Communist China has never given up its sovereign claim on the island nation of Taiwan, even though the two have separate governments and seeks eventual reunification. Beijing, with its powerful military and missiles, has issued numerous warnings against any attempt by Taiwan to seek independence, but bilateral relations, however, have improved in recent years.

Stressing Beijing's one-China policy, Hu, who is expected to be succeeded to the leadership post by Xi Jingping, said peaceful reunification is in the best interests of all, the official Xinhua News Agency reported.

The president stressed no division of China's territory and sovereignty would be tolerated and that both sides should uphold the common stand of opposing Taiwan independence and increase their common commitment to the one-China framework, Xinhua said.
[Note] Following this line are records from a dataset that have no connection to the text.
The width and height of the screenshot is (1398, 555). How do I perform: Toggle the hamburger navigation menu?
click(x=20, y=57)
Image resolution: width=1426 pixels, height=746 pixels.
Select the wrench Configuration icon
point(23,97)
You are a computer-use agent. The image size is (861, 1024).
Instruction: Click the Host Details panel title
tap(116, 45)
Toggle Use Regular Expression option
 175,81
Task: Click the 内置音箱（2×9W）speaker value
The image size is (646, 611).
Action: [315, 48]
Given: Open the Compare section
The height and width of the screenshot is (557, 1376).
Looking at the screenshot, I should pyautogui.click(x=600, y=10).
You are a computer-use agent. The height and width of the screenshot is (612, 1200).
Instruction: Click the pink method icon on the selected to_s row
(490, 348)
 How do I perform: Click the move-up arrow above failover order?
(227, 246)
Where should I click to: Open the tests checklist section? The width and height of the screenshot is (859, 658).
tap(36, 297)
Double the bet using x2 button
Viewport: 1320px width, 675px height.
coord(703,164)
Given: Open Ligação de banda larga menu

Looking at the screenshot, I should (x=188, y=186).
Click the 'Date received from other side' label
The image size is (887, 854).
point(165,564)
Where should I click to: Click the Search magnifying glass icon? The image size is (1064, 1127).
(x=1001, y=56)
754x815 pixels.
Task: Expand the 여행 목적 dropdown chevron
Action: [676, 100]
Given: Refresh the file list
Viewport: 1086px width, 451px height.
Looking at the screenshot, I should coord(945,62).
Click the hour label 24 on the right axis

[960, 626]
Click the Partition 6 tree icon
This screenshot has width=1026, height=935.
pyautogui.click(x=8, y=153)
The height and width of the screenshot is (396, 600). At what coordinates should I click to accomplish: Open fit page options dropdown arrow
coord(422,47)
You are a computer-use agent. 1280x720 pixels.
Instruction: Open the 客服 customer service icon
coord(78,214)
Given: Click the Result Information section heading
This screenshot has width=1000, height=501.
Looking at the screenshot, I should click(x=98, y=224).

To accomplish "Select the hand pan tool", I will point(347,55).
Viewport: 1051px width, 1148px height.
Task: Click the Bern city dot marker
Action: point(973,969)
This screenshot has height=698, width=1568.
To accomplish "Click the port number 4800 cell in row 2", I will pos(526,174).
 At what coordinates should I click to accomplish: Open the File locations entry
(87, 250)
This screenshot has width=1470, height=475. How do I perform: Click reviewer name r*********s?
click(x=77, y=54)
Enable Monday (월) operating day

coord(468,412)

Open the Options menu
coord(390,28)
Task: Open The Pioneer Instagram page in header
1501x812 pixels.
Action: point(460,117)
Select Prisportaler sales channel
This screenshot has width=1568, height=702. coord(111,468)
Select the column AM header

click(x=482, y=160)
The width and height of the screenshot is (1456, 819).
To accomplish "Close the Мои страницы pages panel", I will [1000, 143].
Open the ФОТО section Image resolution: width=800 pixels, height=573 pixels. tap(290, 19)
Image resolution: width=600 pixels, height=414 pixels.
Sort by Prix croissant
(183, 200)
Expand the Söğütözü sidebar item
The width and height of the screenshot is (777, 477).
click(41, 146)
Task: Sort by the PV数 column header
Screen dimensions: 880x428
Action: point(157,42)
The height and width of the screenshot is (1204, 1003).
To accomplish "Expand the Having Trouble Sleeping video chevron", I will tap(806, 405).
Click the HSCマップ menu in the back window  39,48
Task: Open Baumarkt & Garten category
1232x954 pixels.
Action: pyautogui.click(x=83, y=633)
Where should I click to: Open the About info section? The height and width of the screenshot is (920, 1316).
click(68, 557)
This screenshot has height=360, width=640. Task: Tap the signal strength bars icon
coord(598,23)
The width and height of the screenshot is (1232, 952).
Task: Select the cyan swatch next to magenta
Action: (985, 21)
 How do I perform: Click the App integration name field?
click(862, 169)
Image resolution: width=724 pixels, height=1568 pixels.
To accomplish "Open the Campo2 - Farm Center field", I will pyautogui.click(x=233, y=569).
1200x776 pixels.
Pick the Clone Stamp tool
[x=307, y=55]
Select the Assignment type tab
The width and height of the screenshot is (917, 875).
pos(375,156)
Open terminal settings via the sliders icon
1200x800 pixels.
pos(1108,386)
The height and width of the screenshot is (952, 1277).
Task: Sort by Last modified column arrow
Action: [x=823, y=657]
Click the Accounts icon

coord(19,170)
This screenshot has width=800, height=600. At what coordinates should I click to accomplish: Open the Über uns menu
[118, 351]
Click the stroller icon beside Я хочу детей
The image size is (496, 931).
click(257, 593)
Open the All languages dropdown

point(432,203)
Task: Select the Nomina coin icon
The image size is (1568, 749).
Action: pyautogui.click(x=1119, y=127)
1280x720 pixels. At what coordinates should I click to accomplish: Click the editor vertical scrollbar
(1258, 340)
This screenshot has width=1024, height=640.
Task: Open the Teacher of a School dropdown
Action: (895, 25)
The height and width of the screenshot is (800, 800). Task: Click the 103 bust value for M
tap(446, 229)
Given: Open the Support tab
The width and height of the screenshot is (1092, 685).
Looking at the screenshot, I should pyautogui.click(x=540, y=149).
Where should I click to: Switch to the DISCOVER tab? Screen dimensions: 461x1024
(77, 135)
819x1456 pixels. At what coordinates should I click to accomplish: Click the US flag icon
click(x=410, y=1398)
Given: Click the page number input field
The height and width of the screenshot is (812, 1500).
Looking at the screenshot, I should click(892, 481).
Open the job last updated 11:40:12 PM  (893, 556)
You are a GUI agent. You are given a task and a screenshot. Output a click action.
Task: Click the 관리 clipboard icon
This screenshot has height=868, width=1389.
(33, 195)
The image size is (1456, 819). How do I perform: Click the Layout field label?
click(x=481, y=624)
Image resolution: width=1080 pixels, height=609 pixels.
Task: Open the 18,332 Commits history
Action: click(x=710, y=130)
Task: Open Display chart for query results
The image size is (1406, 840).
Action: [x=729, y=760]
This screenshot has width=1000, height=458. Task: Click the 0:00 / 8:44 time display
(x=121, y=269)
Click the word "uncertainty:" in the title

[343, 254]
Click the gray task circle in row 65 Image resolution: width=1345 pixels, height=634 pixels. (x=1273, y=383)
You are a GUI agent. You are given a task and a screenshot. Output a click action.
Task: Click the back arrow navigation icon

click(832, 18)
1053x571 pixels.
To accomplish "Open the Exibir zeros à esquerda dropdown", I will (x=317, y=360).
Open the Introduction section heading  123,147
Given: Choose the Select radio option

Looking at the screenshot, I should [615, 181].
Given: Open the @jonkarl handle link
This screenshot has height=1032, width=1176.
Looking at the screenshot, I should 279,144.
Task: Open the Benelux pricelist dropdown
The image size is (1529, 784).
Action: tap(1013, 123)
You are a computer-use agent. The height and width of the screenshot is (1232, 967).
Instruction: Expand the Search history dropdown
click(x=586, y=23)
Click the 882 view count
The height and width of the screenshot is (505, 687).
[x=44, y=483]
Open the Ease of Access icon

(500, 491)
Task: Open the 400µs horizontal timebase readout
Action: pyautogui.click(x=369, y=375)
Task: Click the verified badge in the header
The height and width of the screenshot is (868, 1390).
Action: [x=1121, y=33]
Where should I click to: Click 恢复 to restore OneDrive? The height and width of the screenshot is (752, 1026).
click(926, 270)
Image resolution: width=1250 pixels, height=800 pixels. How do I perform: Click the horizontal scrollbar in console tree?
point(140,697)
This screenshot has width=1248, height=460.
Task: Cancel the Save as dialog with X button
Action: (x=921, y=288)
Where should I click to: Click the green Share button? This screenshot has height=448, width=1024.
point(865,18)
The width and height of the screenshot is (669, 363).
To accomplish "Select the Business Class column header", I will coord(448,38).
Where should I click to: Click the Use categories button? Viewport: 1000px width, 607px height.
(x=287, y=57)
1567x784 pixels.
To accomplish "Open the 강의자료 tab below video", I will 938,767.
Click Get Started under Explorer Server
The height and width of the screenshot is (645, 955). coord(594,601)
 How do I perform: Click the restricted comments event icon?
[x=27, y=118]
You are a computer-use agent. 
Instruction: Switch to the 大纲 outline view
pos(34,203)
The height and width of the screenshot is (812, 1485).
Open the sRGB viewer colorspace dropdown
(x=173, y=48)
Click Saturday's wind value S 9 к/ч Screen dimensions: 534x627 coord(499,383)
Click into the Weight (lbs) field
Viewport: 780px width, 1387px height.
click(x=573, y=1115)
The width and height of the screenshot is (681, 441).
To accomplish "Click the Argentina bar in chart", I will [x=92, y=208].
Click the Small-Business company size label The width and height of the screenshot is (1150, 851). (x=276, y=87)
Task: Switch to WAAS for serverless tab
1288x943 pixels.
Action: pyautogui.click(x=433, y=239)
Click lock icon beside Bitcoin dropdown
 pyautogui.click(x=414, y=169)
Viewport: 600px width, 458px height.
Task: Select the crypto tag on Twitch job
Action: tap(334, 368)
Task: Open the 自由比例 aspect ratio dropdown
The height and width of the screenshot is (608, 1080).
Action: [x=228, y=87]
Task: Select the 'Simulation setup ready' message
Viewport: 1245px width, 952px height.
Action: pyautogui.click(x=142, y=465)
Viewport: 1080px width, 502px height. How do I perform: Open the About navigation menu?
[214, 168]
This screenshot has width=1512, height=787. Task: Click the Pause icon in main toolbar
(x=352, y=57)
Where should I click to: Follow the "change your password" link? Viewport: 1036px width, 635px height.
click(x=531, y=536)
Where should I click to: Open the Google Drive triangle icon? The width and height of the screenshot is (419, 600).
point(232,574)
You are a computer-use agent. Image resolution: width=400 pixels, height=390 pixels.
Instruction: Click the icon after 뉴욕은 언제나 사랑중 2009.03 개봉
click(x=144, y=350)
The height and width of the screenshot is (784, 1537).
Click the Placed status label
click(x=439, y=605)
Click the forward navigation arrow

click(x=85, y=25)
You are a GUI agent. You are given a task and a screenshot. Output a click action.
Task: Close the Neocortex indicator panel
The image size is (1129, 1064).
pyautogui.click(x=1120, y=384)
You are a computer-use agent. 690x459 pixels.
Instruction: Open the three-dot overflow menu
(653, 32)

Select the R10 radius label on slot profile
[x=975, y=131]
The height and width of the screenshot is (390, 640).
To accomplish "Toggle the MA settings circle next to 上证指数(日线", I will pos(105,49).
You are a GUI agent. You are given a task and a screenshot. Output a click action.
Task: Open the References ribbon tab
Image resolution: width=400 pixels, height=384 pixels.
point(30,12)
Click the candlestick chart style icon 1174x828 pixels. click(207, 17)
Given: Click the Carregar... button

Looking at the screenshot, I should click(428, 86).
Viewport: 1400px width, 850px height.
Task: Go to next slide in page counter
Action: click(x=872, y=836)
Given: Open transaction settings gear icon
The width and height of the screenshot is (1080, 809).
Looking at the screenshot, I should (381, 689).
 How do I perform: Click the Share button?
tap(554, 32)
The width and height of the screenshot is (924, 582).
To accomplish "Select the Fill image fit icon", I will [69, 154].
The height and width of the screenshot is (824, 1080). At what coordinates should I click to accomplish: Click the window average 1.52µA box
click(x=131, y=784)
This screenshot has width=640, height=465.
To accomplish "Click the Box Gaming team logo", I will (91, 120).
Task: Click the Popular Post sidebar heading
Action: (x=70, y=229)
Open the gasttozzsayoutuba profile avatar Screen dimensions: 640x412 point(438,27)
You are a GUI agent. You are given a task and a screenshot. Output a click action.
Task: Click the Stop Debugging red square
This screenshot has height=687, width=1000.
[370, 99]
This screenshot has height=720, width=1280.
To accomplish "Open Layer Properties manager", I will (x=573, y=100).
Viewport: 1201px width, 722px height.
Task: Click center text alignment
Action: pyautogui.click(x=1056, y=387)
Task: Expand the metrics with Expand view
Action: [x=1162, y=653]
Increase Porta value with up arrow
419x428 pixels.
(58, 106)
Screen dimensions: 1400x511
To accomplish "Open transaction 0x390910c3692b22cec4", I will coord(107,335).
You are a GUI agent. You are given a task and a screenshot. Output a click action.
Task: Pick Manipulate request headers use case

"Any separatist attempt for Taiwan independence, which undermines the common interests of the compatriots on both sides of the Taiwan Straits, is doomed to fail," he added.

As part of improving bilateral relations, Taiwan's former Premier Frank Hsieh with the pro-independence party, visited China last month, saying there should never be a war again.

Taiwan is now led by President Ma Ying-jeou, whose party, which defeated Hsieh's party in elections, has adopted a more accommodating stance with China. That policy has produced beneficial trade deals with China and lesser trade barriers between the two sides.

China, however, has bitterly opposed the U.S. defense spending bill that includes the sale of fighter planes to Taiwan.